■ What is needed
Exact repetition of a range: find the line containing "You are a GUI" and the line containing "At what coordinates" in the material below, then repeat both and all lines between them, leaving pictures out.

[Data for the task Boundary: Start]

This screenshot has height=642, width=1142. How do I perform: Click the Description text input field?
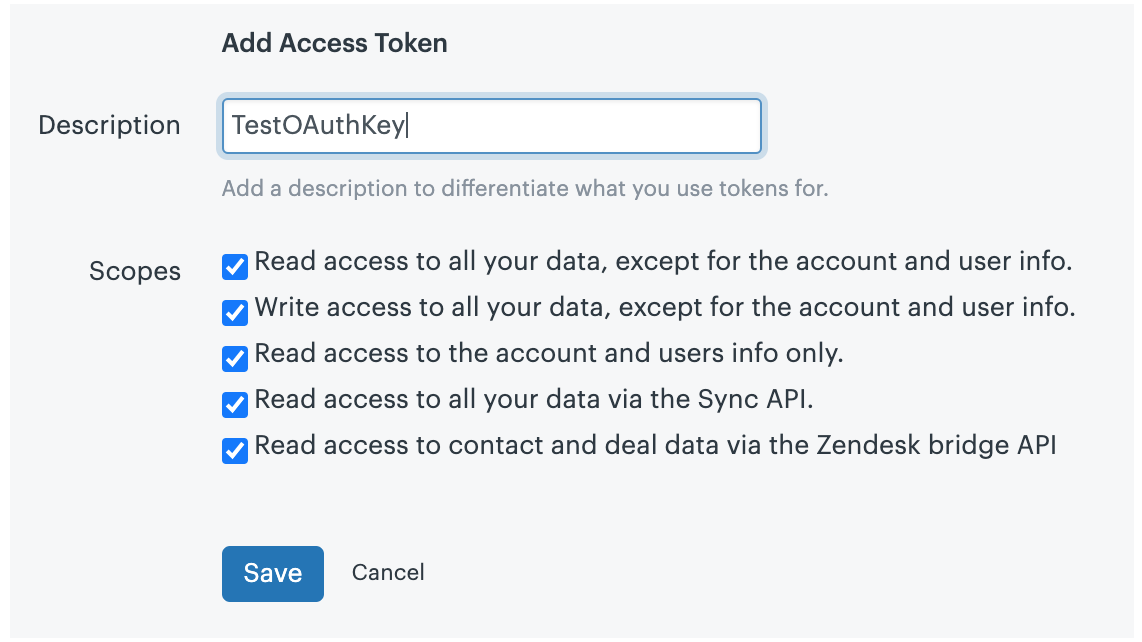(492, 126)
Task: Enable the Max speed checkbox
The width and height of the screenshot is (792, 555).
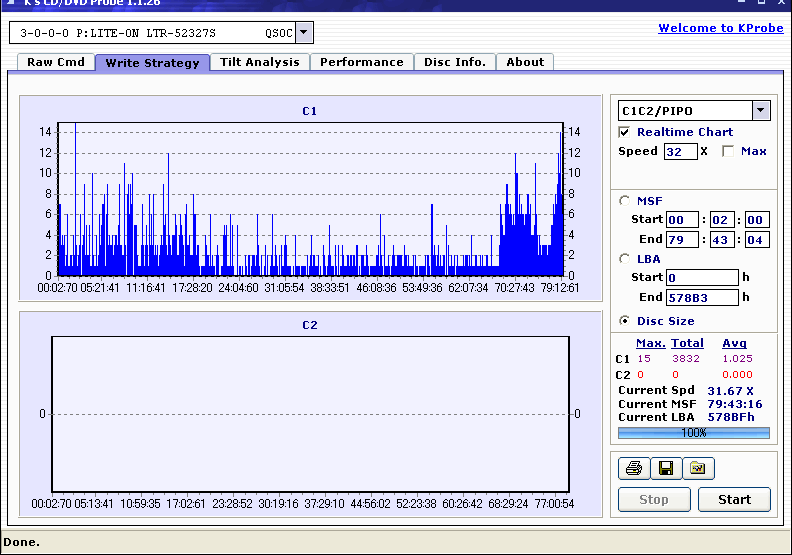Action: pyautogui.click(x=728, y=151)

[Data for the task Boundary: End]
[Data for the task Boundary: Start]

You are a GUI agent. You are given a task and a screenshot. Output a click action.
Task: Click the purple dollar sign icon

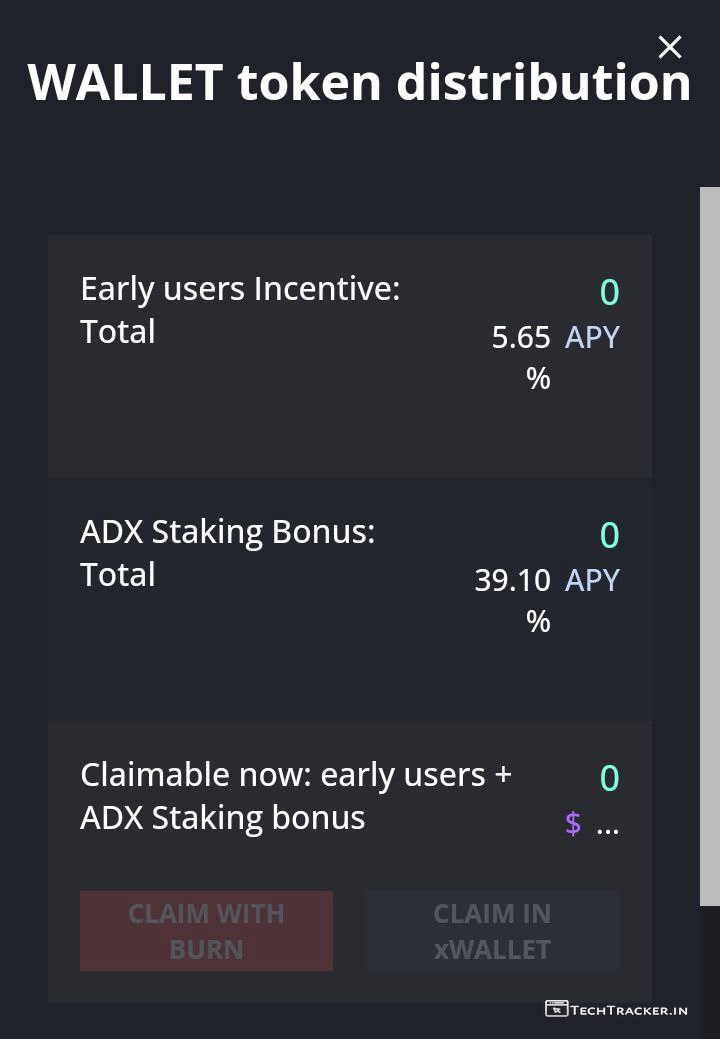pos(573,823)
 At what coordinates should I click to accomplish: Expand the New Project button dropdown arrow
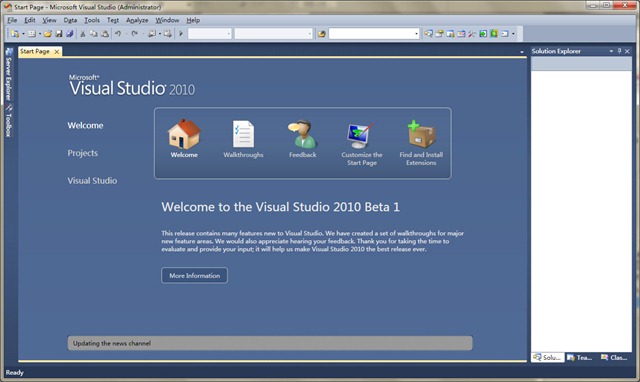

[Data for the task Boundary: End]

■ Solution below
You are a GUI agent. You are given a task and a screenshot. Output a click action.
Task: Click the purple dollar sign icon

pos(573,823)
 At what coordinates should I click to accomplish: Expand the New Project button dropdown arrow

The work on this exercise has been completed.